_About this exercise_
Although the data below holds other lines too, output only those from the line with "Screen dimensions: 1024x440" up to and including the line with "1366x768 pixels.", exactly as they appear.

Top of Source information

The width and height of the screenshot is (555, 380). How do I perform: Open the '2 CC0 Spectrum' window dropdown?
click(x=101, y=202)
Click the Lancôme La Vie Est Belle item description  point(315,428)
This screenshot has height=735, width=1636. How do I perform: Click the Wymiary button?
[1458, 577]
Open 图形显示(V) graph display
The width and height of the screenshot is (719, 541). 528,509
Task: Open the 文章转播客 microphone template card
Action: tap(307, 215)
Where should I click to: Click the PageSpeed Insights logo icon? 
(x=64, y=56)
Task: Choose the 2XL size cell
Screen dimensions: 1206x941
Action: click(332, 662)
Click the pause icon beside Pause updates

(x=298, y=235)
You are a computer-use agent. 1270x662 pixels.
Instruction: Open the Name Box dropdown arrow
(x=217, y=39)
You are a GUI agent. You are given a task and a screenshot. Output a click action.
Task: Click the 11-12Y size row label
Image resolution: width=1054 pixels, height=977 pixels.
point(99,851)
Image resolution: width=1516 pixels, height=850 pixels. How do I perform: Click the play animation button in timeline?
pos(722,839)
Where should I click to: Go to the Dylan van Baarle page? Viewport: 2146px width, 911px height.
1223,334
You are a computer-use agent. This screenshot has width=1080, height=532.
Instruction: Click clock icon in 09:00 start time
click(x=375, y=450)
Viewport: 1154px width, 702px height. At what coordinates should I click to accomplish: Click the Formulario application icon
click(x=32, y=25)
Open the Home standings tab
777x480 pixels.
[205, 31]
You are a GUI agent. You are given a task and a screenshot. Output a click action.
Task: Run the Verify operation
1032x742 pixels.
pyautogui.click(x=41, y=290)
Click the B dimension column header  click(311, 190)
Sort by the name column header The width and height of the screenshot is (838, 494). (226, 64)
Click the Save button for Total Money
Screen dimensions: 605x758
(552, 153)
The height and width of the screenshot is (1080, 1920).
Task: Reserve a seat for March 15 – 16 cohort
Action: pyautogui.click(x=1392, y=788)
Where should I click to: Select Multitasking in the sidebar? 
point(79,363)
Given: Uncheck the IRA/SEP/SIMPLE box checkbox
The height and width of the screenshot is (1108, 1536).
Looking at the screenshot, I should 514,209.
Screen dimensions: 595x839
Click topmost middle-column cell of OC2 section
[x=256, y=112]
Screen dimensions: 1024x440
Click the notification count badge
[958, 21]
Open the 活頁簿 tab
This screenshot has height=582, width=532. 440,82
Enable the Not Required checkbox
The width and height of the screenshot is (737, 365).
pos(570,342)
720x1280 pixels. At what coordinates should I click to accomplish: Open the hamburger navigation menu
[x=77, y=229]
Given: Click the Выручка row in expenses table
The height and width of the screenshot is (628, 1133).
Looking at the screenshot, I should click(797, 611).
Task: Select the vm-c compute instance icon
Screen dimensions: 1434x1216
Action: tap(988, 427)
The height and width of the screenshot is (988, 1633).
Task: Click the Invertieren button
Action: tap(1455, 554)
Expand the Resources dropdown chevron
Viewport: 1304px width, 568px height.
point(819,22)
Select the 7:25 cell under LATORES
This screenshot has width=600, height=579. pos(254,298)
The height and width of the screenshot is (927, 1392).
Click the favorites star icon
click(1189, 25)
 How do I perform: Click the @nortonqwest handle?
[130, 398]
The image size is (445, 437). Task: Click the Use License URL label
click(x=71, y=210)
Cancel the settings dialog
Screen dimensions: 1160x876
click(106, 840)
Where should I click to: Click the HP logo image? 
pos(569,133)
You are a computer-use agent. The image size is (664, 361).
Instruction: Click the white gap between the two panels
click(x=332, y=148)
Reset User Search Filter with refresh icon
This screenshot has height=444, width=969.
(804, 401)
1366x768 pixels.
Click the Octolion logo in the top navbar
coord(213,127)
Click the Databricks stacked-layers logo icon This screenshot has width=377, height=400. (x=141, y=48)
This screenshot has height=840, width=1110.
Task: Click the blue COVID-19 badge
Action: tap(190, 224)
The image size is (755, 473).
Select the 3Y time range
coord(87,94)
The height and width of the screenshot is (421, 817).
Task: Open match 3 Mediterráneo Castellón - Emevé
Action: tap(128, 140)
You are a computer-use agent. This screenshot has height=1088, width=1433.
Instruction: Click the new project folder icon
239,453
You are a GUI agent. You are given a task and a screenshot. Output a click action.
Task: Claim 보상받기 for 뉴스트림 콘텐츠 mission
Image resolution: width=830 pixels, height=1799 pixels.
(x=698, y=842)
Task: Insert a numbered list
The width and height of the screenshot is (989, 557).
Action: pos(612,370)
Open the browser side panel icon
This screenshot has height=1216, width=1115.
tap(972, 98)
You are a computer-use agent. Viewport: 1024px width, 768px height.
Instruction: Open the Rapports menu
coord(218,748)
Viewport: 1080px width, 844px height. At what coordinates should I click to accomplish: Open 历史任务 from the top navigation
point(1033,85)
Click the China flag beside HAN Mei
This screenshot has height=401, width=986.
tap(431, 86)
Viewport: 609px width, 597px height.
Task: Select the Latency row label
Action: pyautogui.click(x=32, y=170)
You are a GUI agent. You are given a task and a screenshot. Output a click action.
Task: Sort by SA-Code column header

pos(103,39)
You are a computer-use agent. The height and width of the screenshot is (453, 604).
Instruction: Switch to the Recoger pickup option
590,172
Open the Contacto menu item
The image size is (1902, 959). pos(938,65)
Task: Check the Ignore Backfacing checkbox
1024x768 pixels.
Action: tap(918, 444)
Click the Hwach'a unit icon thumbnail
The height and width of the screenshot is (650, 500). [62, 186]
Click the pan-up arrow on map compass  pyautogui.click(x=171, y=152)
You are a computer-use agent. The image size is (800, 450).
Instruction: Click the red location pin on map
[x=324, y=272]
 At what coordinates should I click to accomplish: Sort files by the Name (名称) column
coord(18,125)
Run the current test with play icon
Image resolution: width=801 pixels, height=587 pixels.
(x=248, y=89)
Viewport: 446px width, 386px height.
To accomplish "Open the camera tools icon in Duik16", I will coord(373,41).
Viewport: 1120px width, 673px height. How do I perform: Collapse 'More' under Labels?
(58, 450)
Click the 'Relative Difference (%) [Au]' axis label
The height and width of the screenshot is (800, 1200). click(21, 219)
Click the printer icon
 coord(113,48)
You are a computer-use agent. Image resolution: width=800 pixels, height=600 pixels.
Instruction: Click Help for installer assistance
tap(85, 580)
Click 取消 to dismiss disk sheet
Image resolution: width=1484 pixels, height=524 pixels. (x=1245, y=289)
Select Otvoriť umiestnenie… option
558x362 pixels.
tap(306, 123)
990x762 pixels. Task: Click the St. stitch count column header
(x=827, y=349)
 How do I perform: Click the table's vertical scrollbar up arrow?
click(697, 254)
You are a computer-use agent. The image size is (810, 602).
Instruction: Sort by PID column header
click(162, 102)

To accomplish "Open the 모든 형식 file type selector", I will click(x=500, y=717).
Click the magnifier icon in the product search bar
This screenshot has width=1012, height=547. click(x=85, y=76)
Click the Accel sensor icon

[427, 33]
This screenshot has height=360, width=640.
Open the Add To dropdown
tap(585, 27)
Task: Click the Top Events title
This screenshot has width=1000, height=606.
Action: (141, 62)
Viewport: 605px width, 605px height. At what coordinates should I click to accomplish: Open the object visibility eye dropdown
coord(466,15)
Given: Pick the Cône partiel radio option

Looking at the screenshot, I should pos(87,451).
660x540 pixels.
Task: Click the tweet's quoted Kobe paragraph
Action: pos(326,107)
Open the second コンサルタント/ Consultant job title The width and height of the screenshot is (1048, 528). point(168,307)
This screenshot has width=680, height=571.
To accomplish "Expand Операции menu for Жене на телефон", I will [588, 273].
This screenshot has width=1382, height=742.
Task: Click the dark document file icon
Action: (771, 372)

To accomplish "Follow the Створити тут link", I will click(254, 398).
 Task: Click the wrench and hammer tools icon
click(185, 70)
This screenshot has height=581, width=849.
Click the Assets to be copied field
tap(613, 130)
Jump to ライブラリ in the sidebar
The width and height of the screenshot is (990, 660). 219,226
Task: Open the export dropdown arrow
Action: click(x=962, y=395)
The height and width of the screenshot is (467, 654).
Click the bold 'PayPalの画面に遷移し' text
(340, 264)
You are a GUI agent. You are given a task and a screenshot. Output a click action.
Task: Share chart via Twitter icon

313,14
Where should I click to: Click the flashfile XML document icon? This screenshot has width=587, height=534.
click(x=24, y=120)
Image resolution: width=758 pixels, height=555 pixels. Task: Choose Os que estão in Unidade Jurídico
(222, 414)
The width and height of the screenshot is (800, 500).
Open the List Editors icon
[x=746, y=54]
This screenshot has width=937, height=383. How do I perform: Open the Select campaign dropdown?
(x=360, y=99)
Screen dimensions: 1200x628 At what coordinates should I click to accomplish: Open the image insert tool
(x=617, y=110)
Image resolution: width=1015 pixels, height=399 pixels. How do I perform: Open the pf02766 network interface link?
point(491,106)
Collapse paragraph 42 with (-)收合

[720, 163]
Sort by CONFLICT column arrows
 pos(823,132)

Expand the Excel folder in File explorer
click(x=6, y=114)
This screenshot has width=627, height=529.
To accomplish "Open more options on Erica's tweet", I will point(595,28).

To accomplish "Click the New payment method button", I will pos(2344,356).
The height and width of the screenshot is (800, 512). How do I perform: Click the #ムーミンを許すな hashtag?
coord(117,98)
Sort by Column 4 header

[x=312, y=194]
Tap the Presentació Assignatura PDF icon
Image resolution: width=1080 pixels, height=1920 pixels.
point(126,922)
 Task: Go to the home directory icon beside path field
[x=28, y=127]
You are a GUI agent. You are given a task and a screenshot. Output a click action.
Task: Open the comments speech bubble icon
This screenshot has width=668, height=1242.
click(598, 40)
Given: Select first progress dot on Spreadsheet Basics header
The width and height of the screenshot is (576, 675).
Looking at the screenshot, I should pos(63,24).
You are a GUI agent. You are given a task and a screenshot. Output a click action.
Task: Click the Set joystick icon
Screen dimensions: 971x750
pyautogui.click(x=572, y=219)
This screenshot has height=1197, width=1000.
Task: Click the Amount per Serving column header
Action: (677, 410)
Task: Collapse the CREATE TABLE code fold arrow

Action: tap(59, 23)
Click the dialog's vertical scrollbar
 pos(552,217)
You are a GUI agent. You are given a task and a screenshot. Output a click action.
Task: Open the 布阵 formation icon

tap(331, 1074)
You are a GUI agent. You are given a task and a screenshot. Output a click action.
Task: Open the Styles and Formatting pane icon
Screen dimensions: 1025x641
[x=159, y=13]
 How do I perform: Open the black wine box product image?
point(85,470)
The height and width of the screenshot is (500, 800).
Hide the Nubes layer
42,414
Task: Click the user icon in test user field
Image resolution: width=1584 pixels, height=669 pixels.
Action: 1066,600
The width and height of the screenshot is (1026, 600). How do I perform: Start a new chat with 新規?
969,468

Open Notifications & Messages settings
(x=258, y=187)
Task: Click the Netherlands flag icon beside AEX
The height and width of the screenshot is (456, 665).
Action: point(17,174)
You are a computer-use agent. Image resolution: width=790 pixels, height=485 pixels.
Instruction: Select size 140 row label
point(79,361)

Bottom of Source information

_Solution_
Screen dimensions: 1024x440
Click the notification count badge
[958, 21]
Open the 活頁簿 tab
This screenshot has height=582, width=532. 440,82
Enable the Not Required checkbox
The width and height of the screenshot is (737, 365).
pos(570,342)
720x1280 pixels. At what coordinates should I click to accomplish: Open the hamburger navigation menu
[x=77, y=229]
Given: Click the Выручка row in expenses table
The height and width of the screenshot is (628, 1133).
Looking at the screenshot, I should click(797, 611).
Task: Select the vm-c compute instance icon
Screen dimensions: 1434x1216
Action: tap(988, 427)
The height and width of the screenshot is (988, 1633).
Task: Click the Invertieren button
Action: tap(1455, 554)
Expand the Resources dropdown chevron
Viewport: 1304px width, 568px height.
point(819,22)
Select the 7:25 cell under LATORES
This screenshot has width=600, height=579. pos(254,298)
The height and width of the screenshot is (927, 1392).
Click the favorites star icon
click(1189, 25)
 How do I perform: Click the @nortonqwest handle?
[130, 398]
The image size is (445, 437). Task: Click the Use License URL label
click(x=71, y=210)
Cancel the settings dialog
Screen dimensions: 1160x876
click(106, 840)
Where should I click to: Click the HP logo image? 
pos(569,133)
You are a computer-use agent. The image size is (664, 361).
Instruction: Click the white gap between the two panels
click(x=332, y=148)
Reset User Search Filter with refresh icon
This screenshot has height=444, width=969.
(804, 401)
1366x768 pixels.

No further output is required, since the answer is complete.